_What you should do_
With any pictures left out, restate word for word the lines in the listing below from the one holding "Instruction: Click the" through the last.
======
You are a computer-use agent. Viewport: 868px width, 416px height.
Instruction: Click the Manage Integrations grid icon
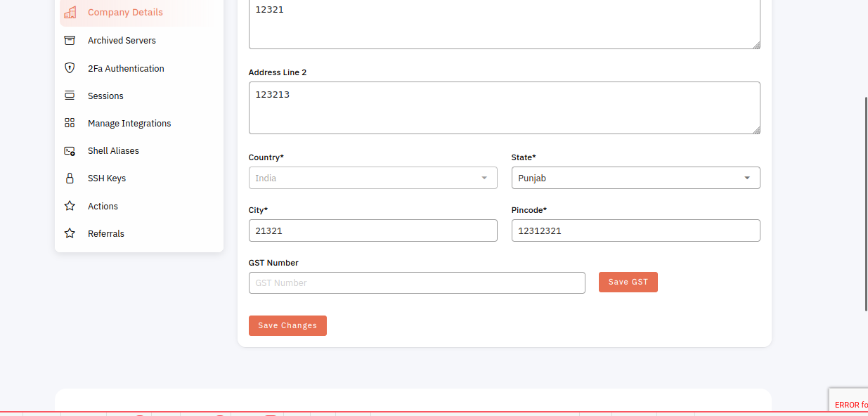(70, 123)
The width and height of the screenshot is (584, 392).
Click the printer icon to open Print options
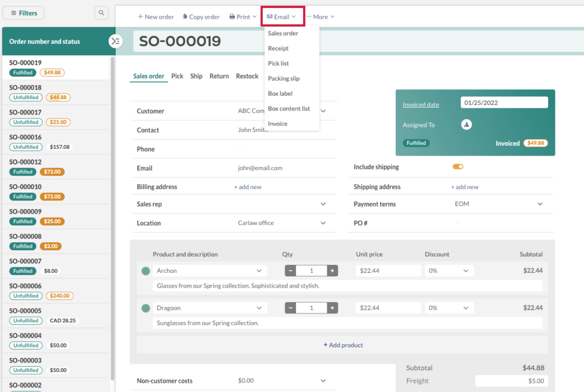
======
_Exercise answer_
Instruction: Click the Manage Integrations grid icon
(70, 123)
The width and height of the screenshot is (584, 392).
Click the printer icon to open Print options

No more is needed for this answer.